Reading between the lines I think this about sums it up.
Grandparents who think they know better than the parents.
It's very disrespectful.
You may not agree with the rules , but it's such a little thing.
No child has been harmed through lack of chocolate or squash..... so this is for your own benefit and gratification, please don't fool yourself

Purplevelvetshoes · 28/12/2024 08:02

MollyRover · 28/12/2024 07:55

Reading between the lines here I think that the OPs daughters sides of the story would be very different.

One afternoon a week after nursery each isn't childcare, that's bonding time with grandparents. The children are otherwise in childcare. The parents obviously work, sounds like full time, so keeping a routine is important. Rules are part of routine, if you can't put your child to bed on time because GPs are filling them with junk and hyping them up in the afternoon this is going to have a knock on effect on the following morning trying to get breakfast and out to work and to nursery on time. Likely OP didn't have to deal with this when her daughters were small so won't understand fully.

I would also imagine that being nursery nurses themselves they have a better idea about what works and doesn't work. I know the employees at our daycare certainly do and I often ask for their advice, even though most of them don't have children of their own. Maybe OP doesn't like being questioned.

In my experience, the one afternoon of bonding a week started causing problems so we stopped it. A lot less hassle because the routine was more consistent and we didn't lose 1,5 hours to traffic driving across town to pick up from GPs. Barely noticeable difference in childcare cost. GPs not happy but the sense of entitlement was getting out of hand, special clothes that they could only wear at their house (and HAD to wear), tv shows that we didn't allow, eating evening meals at lunch time and junk at soft play and the insistence that they refer to strangers (to us) as "grandma this" or "uncle that". The relationship has been massively damaged and the people hurt the most are the DCs.

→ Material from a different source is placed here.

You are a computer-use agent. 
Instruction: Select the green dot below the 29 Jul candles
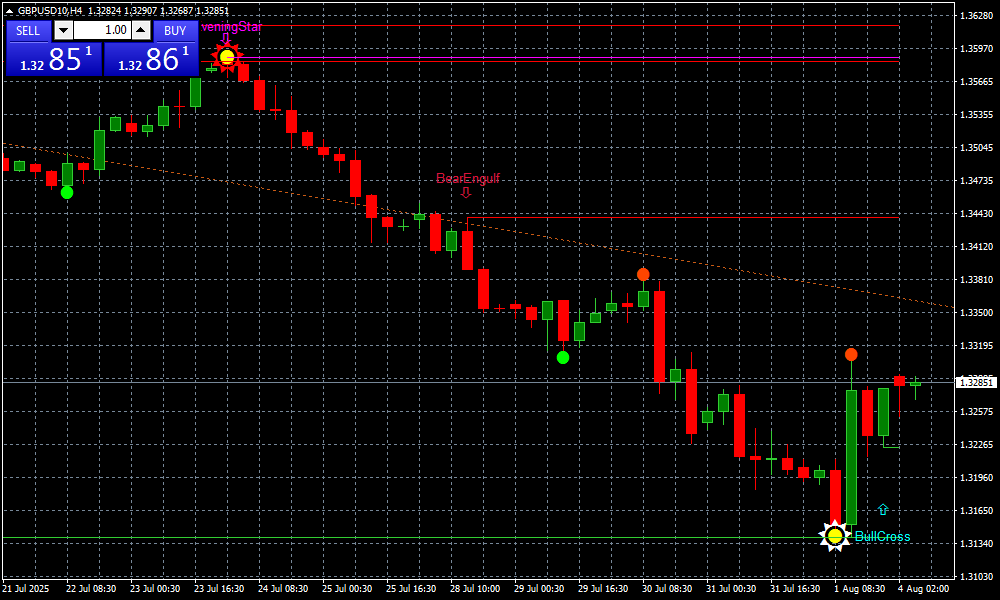pyautogui.click(x=563, y=357)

You damaged that relationship - I hope you’re aware of that.

You prefer advice from someone who is following ever changing guidelines rather than someone who has years and years of experience in raising and keeping a child safe.

And how the kids havnt got a close relationship with their grandparents.

No one is perfect - including you - but we do need our families other wise you make yours and your kids world very small

Funfuninthesunsun · 28/12/2024 08:08

My husband is my not my daughter’s father, (their father not got the time nor much interest) he does love playing boisterously with them, I have told him not to, he doesn’t listen, it’s one of the things they love about him. H adores them as do I.

If I'd said no rough play and my mum's husband kept doing it, I'd be really annoyed. The DC might "love it" but frankly two year olds also think paw patrol is world class TV so they're not great judges.

I think if you had a sensible conversation with your daughters instead of texting them and blocking them you might be able to compromise. Sounds like your prioritizing him over them (is this a theme?).

NatMoz · 28/12/2024 08:10

I would love my DD to have one afternoon a week with a grandparent. I would accept in that time that strict rules may not be followed but would be overjoyed at having a break!